Making an Abstract Art is an Adventure

I’m the kind of person who loves taking unusual side roads to discover wonderful things that are sometimes too impossible to see in the main highways.  I remember when I was a kid; my dad would take me out driving in the country with no real destination in mind. Then I would ask hi, “Dad, are you sure we are not lost?” He would simply smile and say “What if we are? Isn’t fun?” Dad was always seeking for adventures, so do I!


Similarly in my way of creating my art, I take pleasure in not knowing exactly where I’m headed. I found out in order to get to place where I wanted; I must begin without any destination or purpose in mind, unfettered by wondering what the outcome would be. I don’t care about the mess it would create (getting painted in my hair, or on the floor, or on my clothes) they are all given, anyway. Or if I don’t want everything around me looks messy, I would make sure that there are lots of clothes around visqueen from the hardware store is good or even old useless shower curtains.

I’m not also worried at that point about spoiling a pristine white canvas. As a matter of fact, I like to completely cover that white as fast as I could, just to get that fear out of the way. Sometimes I apply a single even tone over the entire canvas; there are also times I like to apply multiple pours.
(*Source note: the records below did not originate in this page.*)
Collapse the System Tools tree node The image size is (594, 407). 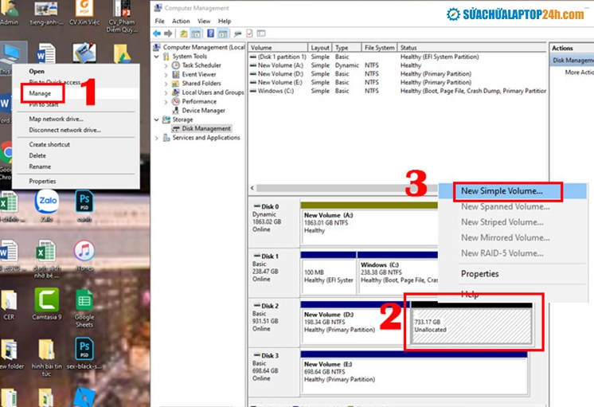pos(156,57)
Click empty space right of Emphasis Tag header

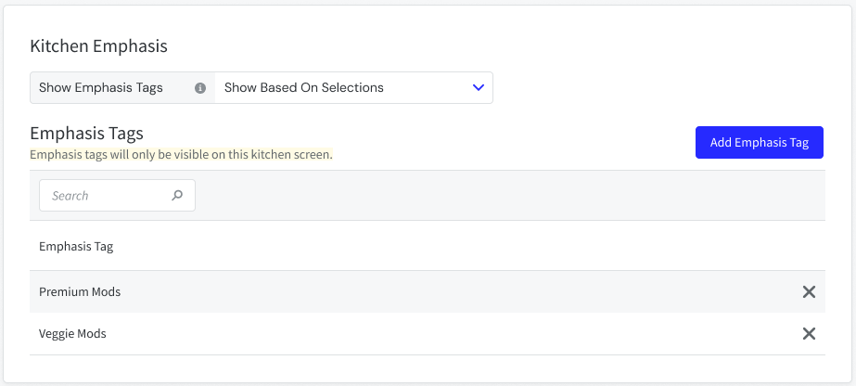coord(464,247)
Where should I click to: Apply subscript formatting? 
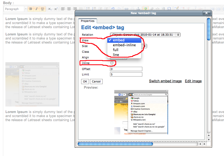pyautogui.click(x=50, y=9)
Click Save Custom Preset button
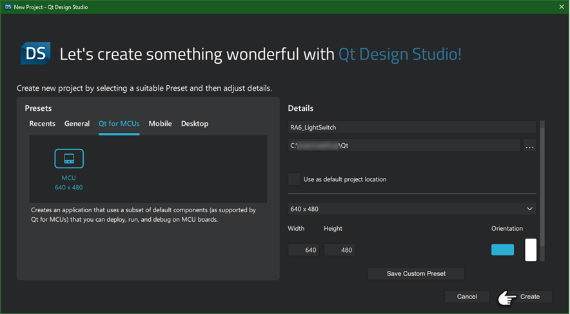Screen dimensions: 570x314 coord(416,273)
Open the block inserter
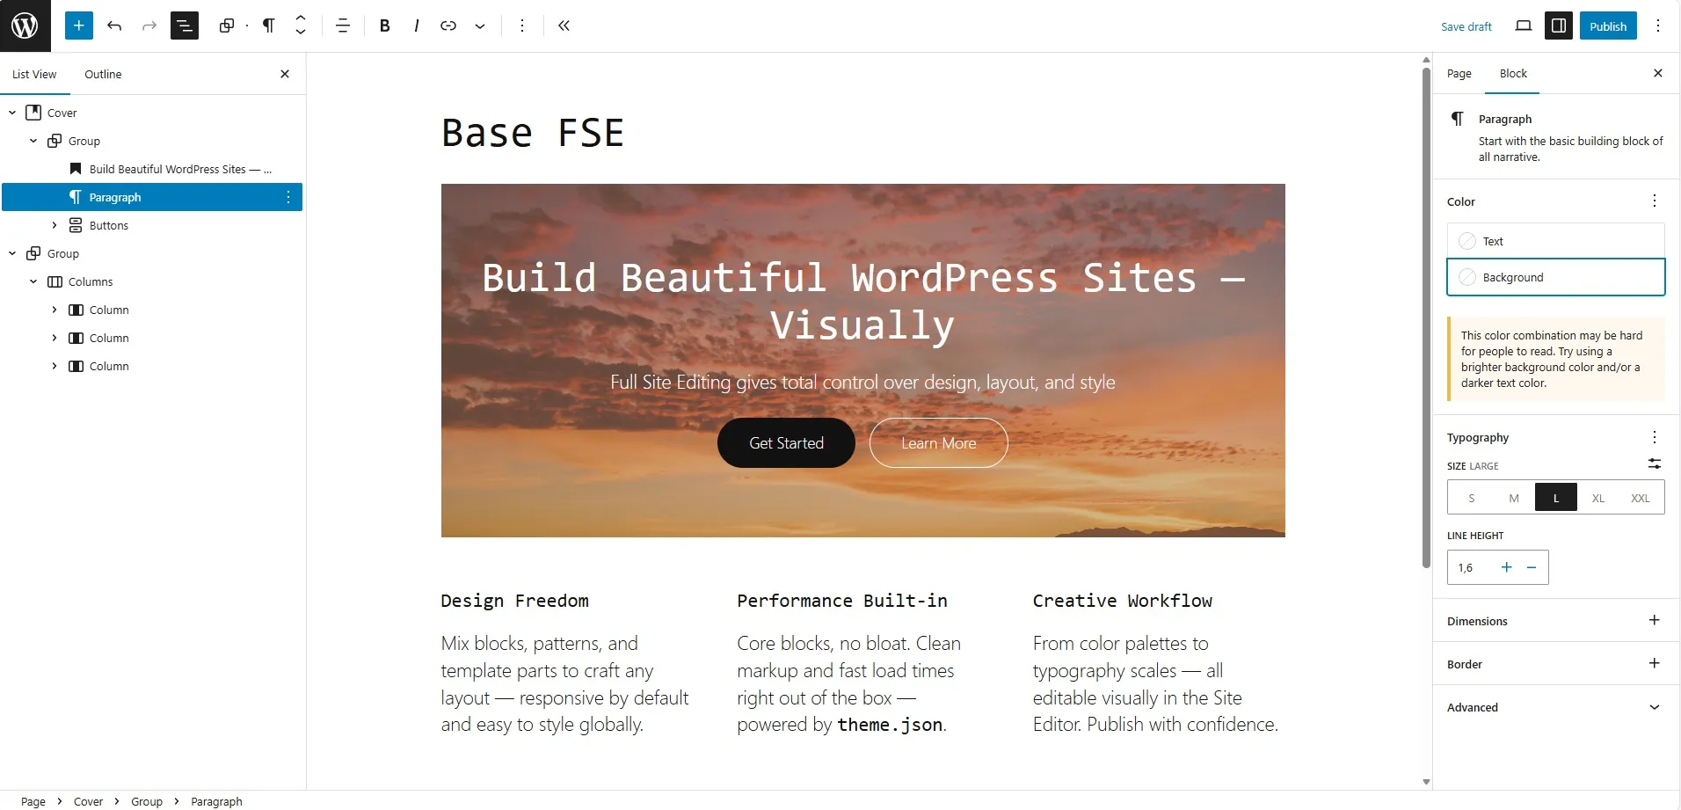 (x=78, y=26)
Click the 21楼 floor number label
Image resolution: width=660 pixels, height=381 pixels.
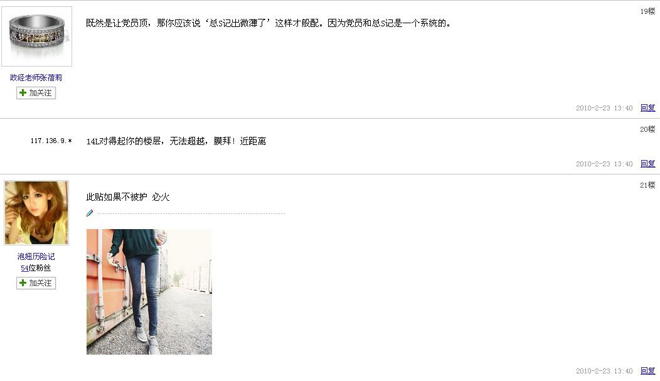tap(647, 185)
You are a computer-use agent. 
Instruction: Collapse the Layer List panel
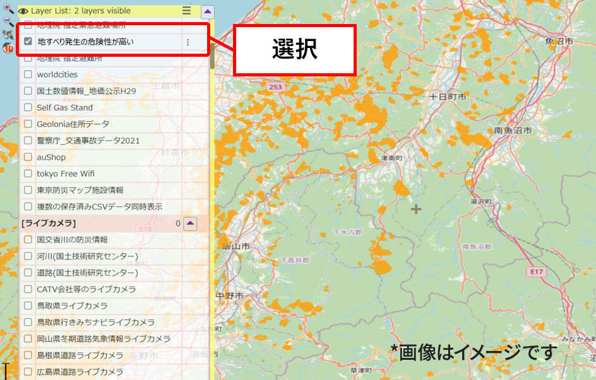(207, 11)
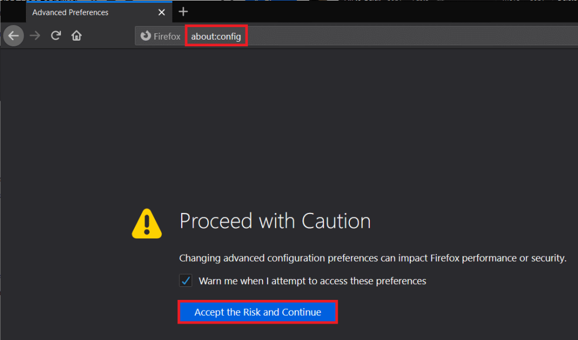578x340 pixels.
Task: Close the Advanced Preferences tab
Action: coord(162,12)
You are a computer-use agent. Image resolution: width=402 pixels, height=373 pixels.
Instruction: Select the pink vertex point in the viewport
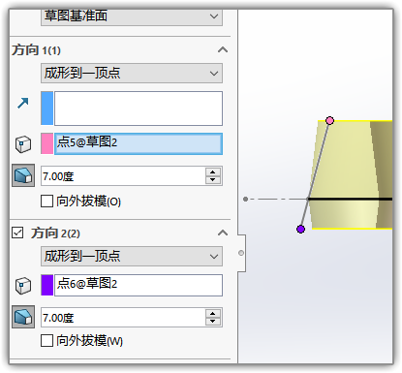(x=329, y=121)
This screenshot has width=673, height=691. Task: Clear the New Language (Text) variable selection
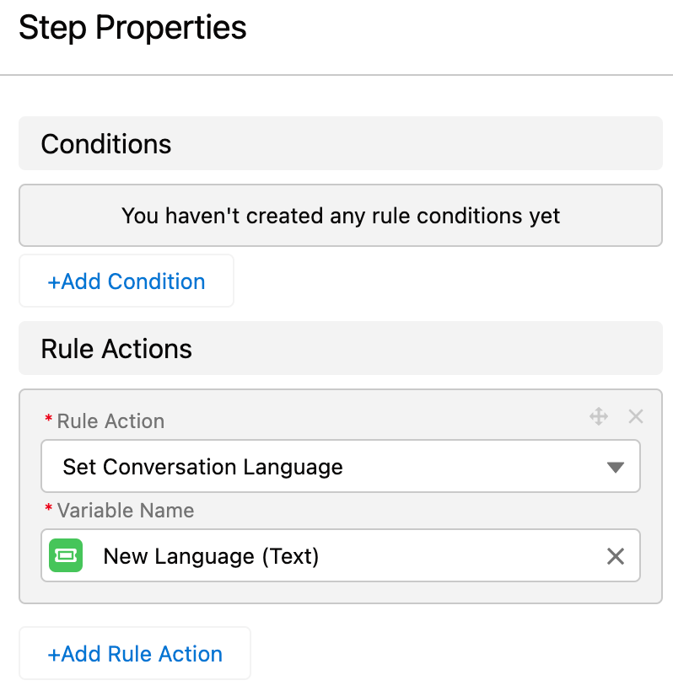tap(615, 556)

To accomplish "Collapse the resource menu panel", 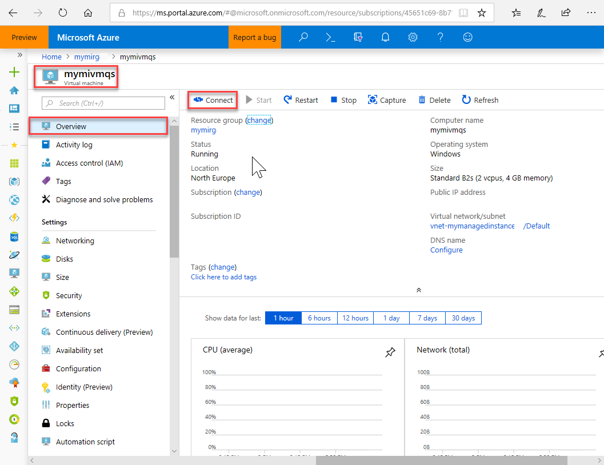I will tap(172, 98).
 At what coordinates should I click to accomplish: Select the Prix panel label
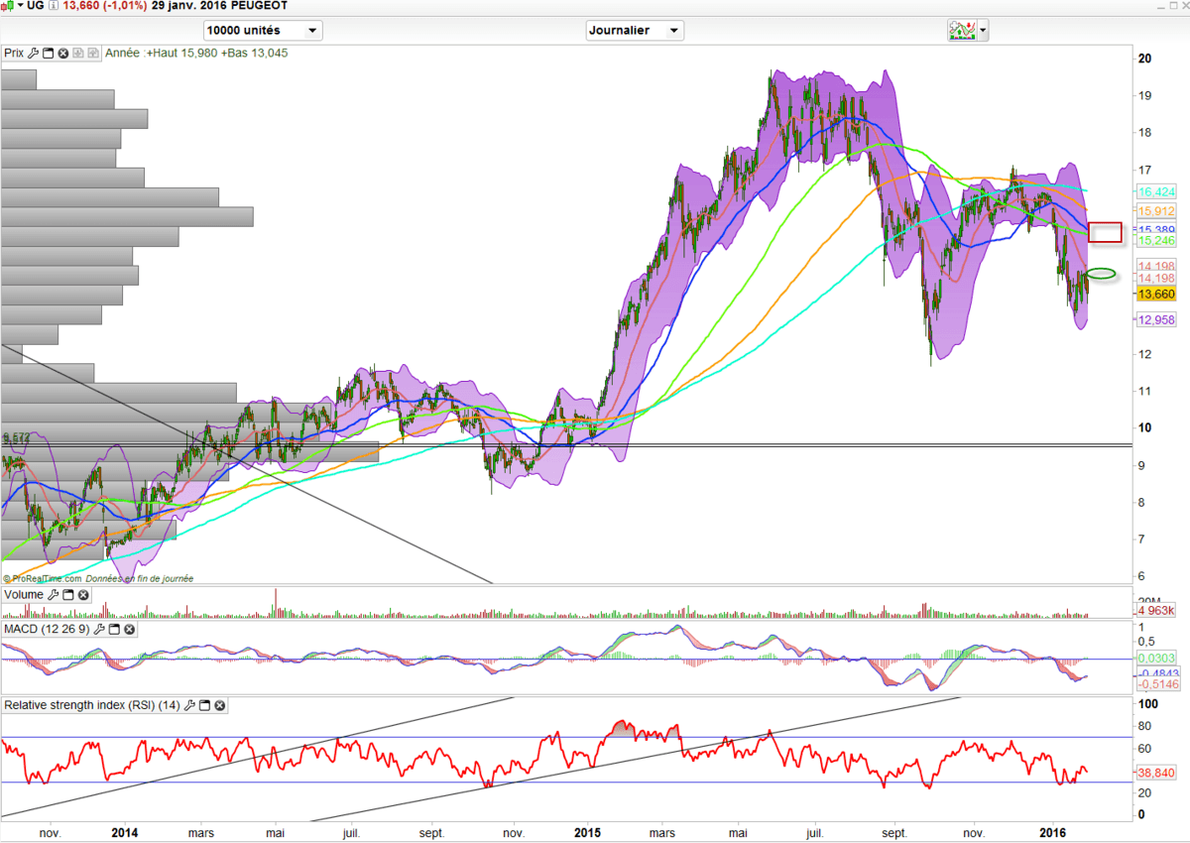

Then, I would look for as many ways as possible to apply paint to canvas.

Appropriate Tools You Can Use for Abstract Painting

To achieve the abstract art paintings that I want, I have tools at hand. I needed rollers, brushes in various sizes, squeegees, a wall paper brush, rags, and all assortments of faux-finishing tools.

I love using almost anything in my abstract paintings except the normal suspects to get something interesting started. I pick one, apply some paint, then pick another, apply paint again, the third, and apply some more paint. (It’s more helpful for me when I play the music of my favorite artist during painting).

At this point, I might usually combining colors that I think are ugly together. After all, if I didn’t, then I might miss an exiting fresh new color combination.

As wet paint sits there, I would scratch through it with different mark making tools, or make marks over it with a long stick dipped in another color. I would also or not add texture to it (this is what I often do). I may then scuff, sand, and rub through some areas and come out with a fantastic abstract art painting.

Just go with the flow

If the rhythm is right and the flow is great, I will come out with an abstract painting right out of the seeming bedlam. There are also times that I need to work at it a little more to bring things together with a single amalgamating color, or some organizing structure. Or on other days, I would put the whole things aside and look at it again later to decide what I must do next. This part of the process is something of a mystery, but like what I said, I like adventure!